Sekitar 64% perusahaan dalam Survei Korporat Reuters tidak memiliki rencana untuk membuat kompensasi atau komite nominasi, sedangkan 12% mempertimbangkan masalah tersebut. Komite-komite semacam itu ada di 21% perusahaan yang merespons dan 3% berencana untuk memperkenalkan komite segera.
“Kami memperkuat kepatuhan, tetapi tidak mungkin untuk mengatakan bahwa pelanggaran tidak akan terjadi,” tulis seorang manajer perusahaan jasa.
Namun, 87% responden percaya bahwa perusahaan mereka tidak akan menghadapi masalah yang sama dalam hal kompensasi eksekutif, survei 7-16 Januari menunjukkan.

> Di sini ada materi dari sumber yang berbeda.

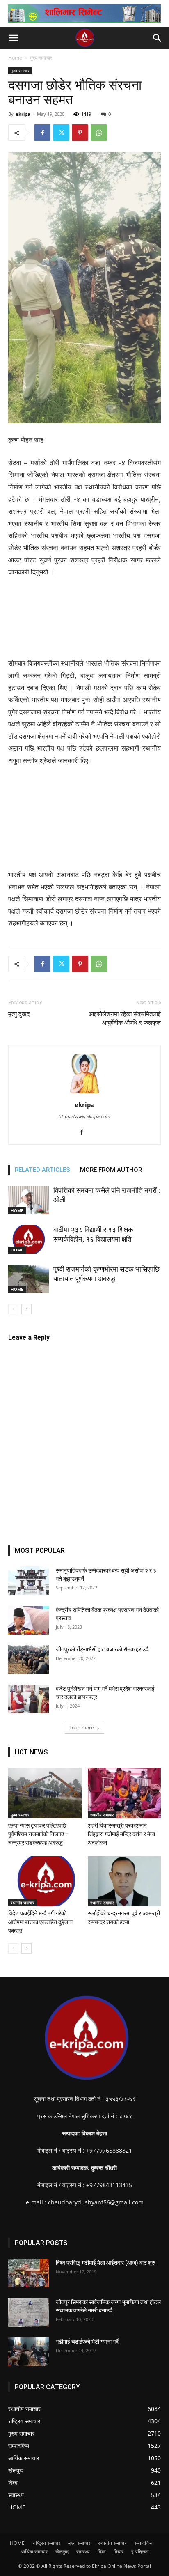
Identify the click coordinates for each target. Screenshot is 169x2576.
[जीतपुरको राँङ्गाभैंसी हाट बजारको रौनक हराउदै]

Survei Perusahaan Reuters, yang dilakukan setiap bulan untuk Reuters oleh Nikkei Research, mensurvei 480 perusahaan besar dan menengah dengan manajer merespons dengan syarat anonimitas. Sekitar 250 menjawab pertanyaan tentang tata kelola perusahaan.
GAJI CEO
Gaji eksekutif tinggi adalah topik yang sensitif di Jepang, di mana konsumsi yang mencolok disukai dan kesenjangan kekayaan diperdebatkan. Chief executive officer Jepang rata-rata hanya dibayar 11% dari rekan-rekan mereka di A.S., menunjukkan laporan oleh ahli strategi CLSA Jepang Nicholas Smith.
Survei Reuters menemukan 38% responden percaya gaji eksekutif di Jepang akan naik ke tingkat tertentu, dengan 3% mengatakan itu harus dinaikkan secara substansial. Sekitar 56% melihat tidak perlu mengubah gaji eksekutif dan 2% mengatakan itu harus dikurangi sedikit.
"Di perusahaan Jepang, kesenjangan gaji yang besar dalam perusahaan yang sama menyebabkan motivasi yang lebih rendah di antara karyawan," tulis seorang manajer pembuat alat transportasi dalam Survei Perusahaan.
Ghosn melaporkan pembayaran pada tahun keuangan terbaru US$ 16,9 juta dari Nissan, Renault dan Mitsubishi menjadikannya salah satu eksekutif paling bergaji di perusahaan mobil global.
Kode penatalayanan yang diperkenalkan di Jepang pada 2014 telah mendorong manajer dana domestik untuk lebih aktif mempertanyakan dewan dan manajemen.
Tetapi perusahaan-perusahaan Jepang tidak diharuskan untuk memiliki komite kompensasi dan hanya 26% dari perusahaan yang terdaftar melakukannya, dengan praktik yang lebih umum di antara perusahaan-perusahaan besar, kata Smith CLSA.
Jepang merosot tiga peringkat ke urutan ketujuh dalam peringkat tata kelola perusahaan di Asia yang dipantau secara luas, mengikat India dan mendekam di belakang negara-negara termasuk Thailand dan Malaysia, menurut survei dua tahunan oleh CLSA dan Asosiasi Tata Kelola Perusahaan Asia.
Laporan tersebut menemukan bahwa sementara upaya Jepang untuk meningkatkan tata kelola dengan memperkenalkan pengawasan tingkat dewan yang lebih baik melalui direktur independen dan komite audit terlihat bagus di atas kertas, kenyataan ruang dewan tidak banyak berubah di banyak perusahaan.